その一環として、大牟田市健老町地区に、地域や生活に密着(みっちゃく)した廃棄物(はいきぶつ)を資源化(しげんか)する環境・リサイクル産業の一大拠点(いちだいきょてん)「大牟田エコタウン」が設(もう)けられました。ご紹介するのは、その一角、地球にやさしい環境づくりについて楽しく学べる充実(じゅうじつ)スポット「大牟田エコサンクセンター」。
館内には、地球をかたどった巨大なドーム状の体験(たいけん)コーナーをはじめ、私たちの生活に身近なものから楽しく環境を学べる充実の展示ばかり。注目したいのは、ほとんどのコーナーに解説用の実物が展示されているということ。絵や写真、模型(もけい)で省略(しょうりゃく)されるより、やっぱり実際に目で見て触(さわ)って確かめられる方が勉強になりますよね!そのほか、映像を使った環境問題とりくみ度チェックプログラムやクイズコーナーなど遊び要素(ようそ)も満載(まんさい)!体験してみれば、自分の何気ない行動がいかに環境に影響(えいきょう)を与えているかが分かりますよ・・(汗)
そして、おすすめなのが2階のAV研修ホール。こちらでは映画館さながらの会場と巨大スクリーンで対話式(たいわしき)の環境アニメなどを上映されています。各席に用意されたスイッチが押された数によって、画面のキャラクターが面白い反応を見せてくれるユニークなもので、喜(よろこ)ぶ子どもたちの顔が目に浮(う)かびます(笑)
この大牟田エコサンクセンターは、平成14年のオープン以来、今では年間3万5千人が訪れる人気の学習スポットで、市内の小学4年生は全員来場するという定番中の定番。また展示以外にも、ペットボトルでできたジュウタンや焼却灰(しょうきゃくばい)でできたタイル、太陽光発電(たいようこうはつでん)でまかなう照明(しょうめい)、雨水をトイレ用水として利用するなど、直接目には見えない環境への気配りも要注目です!みなさんも、未来の豊かな暮(く)らしのために身近な生活から変えてみませんか?
◆花と緑のふれあいステーション「道の駅おおむた・花ぷらす館」
九州自動車道の南関(なんかん)インターから大牟田方面へ約1kmほど進むと、何やら植物園(しょくぶつえん)のようなガラス張(ば)りの巨大な建物が近づいてきます。実はこれ、"道の駅"と呼ばれる、地域の特産物の販売や観光情報(かんこうじょうほう)などを提供(ていきょう)する、例えるなら高速道路のパーキングエリアのような施設。
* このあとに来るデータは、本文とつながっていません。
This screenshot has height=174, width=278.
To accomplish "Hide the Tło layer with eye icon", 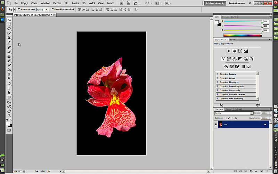I will click(216, 124).
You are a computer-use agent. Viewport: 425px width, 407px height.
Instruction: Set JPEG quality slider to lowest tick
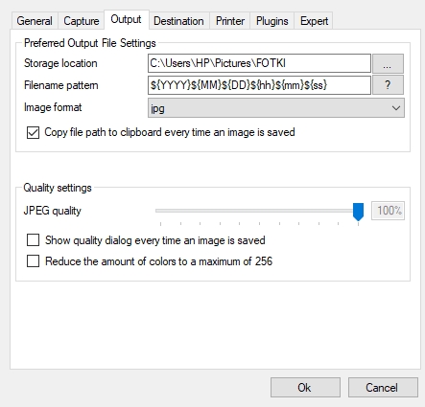tap(160, 211)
ここ「道の駅おおむた・花ぷらす館」は "花と緑"をテーマにした自然豊かな地域のふれあいスポットとして知られ、館内は"新鮮・安心・安価"がモットーの地元農産物直売所(じもとのうさんぶつちょくばいじょ)や特産品ショップ、ベーカリー、レストランなど様々なお店でにぎわっています。
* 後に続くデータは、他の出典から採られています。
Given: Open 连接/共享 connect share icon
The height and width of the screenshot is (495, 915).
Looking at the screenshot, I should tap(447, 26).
中でも特産品ショップの充実(じゅうじつ)ぶりは特筆(とくひつ)で、大牟田市の福岡ブランド:総本家黒田家(そうほんけくろだや)さんの草木饅頭(くさきまんじゅう)、いなだ豆さんの豆菓子(まめがし)をはじめ、その他にも福岡ブランド商品がズラリ!おみやげ選びにも困ることはありません。
そして、さすが花と緑のふれあいステーション!館内スペースの大部分は自然の魅力(みりょく)がつまった癒(いや)しの空間で、緑豊かな欧風(おうふう)の街並(まちな)みを再現した花の展示室や著名(ちょめい)なデザイナーがプロデュースしたガーデン展示室、四季折々(しきおりおり)の草花を展示販売するガーデニングショップなど、買い物ついでにくつろげるコーナーも豊富(ほうふ)です。
まさに自然と一体化した「道の駅おおむた・花ぷらす館」。さっそくみなさんも花と緑に癒されに行きましょう!